Financing a Commercial Business

When financing your Purchase of a Commercial, Business, Investment, development, or industrial property there are many potential sources. Each type of property will have different “lender rules”, which is an important criteria to keep in mind.

In general, most of these properties will require a down payment from the Buyer in the range of 30-40%. In the case of vacant land, it will be in the range of 50%. One exception is the purchase of residential units, such as a duplex right up to larger apartment buildings. Even though these properties are investment properties they will qualify under residential lending criteria.

CMHC/Genworth

Canada Mortgage and Housing Corporation and Genworth are Government backed insurance companies, which insure high ratio loans in Canada against default of the borrower. The loans are insured in favor of the bank, and its depositors. High ratio loans are any loans which exceed 80% of the Loan to Value Ratio. In regards to investment properties, these lenders will only consider residential investment properties, as mentioned above. This type of financing is available through most Chartered banks.

Chartered Banks

Generally this refers to Canada’s larger banks such as CIBC, RBC, TD, Scotia Bank, RBC and National Bank. As a long term client of any of these banks, people tend to feel that financing a business is a simple and easy task. It is not. Most of these banks do not have an appetite for traditional commercial lending at present, especially for a new business owner, despite credit.

However, these institutions do have one lending product which may be of some practical use when purchasing; it is called the “SBIL” program. Small Business Improvement loan is similar to the insured loans for residential investment properties. Presently this loan amount can be to a maximum of $500,000.00. It can be used for the purchase or expansion of a business and can consist of land, buildings, chattels, and fixtures, but this program will not finance the goodwill portion. The amortization (payback) of these loans is usually to a maximum of 10 years, which does make the monthly payment higher.

BDC (Business Development Bank)

The BDC is a Government owned bank. This bank operates similar to the chartered banks with similar lending criteria, if not more stringent. The BDC has a great interest in businesses which create employment, manufacture, export, or seek to hire aboriginal peoples. The bank tends to seek a more “hands on” or mentoring approach. Many tourist business in our region would not be a candidate for BDC financing and has not been considered a practical lender in many parts of Ontario.

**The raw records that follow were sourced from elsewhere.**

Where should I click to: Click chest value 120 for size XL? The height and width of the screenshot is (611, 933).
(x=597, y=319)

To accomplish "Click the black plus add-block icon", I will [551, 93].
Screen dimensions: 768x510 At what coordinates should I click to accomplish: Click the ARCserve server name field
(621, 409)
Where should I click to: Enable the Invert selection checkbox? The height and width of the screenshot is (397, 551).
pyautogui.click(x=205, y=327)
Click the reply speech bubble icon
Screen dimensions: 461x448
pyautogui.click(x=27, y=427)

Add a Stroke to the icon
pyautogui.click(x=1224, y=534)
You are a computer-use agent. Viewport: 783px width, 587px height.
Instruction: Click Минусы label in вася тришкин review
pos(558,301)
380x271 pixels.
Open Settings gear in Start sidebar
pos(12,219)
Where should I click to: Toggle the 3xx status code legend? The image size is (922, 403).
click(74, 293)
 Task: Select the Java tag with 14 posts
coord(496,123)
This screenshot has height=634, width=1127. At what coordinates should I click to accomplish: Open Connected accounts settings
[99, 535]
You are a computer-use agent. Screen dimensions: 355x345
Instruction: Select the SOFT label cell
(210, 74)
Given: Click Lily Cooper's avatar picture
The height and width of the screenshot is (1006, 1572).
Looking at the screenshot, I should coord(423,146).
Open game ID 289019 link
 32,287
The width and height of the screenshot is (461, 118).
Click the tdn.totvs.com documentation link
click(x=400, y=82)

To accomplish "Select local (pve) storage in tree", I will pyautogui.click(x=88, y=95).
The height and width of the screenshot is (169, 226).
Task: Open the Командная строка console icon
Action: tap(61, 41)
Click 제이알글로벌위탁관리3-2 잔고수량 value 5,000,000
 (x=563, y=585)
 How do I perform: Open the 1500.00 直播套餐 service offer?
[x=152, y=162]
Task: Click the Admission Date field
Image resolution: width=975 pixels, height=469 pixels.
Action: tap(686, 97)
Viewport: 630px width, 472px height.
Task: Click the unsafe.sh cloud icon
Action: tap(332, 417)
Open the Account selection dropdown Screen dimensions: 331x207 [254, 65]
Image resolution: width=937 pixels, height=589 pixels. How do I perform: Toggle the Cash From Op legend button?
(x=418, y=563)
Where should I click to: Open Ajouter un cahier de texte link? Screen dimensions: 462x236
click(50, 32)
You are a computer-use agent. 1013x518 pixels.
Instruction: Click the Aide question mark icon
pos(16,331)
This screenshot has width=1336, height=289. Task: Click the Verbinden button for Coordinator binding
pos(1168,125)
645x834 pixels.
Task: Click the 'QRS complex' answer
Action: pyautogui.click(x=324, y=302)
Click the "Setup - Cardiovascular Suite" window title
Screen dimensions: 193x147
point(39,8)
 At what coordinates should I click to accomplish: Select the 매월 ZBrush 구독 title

Private and Seller financing

Private financing has been a great source for the Purchasing of business in this region. Over the last 25 years we have developed a network of investors for this purpose. Every investor is different, but generally speaking they are “equity investors”. Most do have a concern as to how the loan will be repaid, and will want to see a business plan, historical revenue and expenses. However, their primary concern is the amount of equity in a property (downpayment). The interest rates will be higher than most banks and there is a Lenders fee attached to the written commitment, but this type of loan is more readily available most times, with far less “red tape”.

Seller financing is commonly referred to as “Seller take back, or Vendor take back financing.” When a Seller sells their property, they may be able offer a first or second mortgage back to the buyer. In these cases, the interest rate is usually lower, and an appraisal ($2,500-$6,000) can be avoided.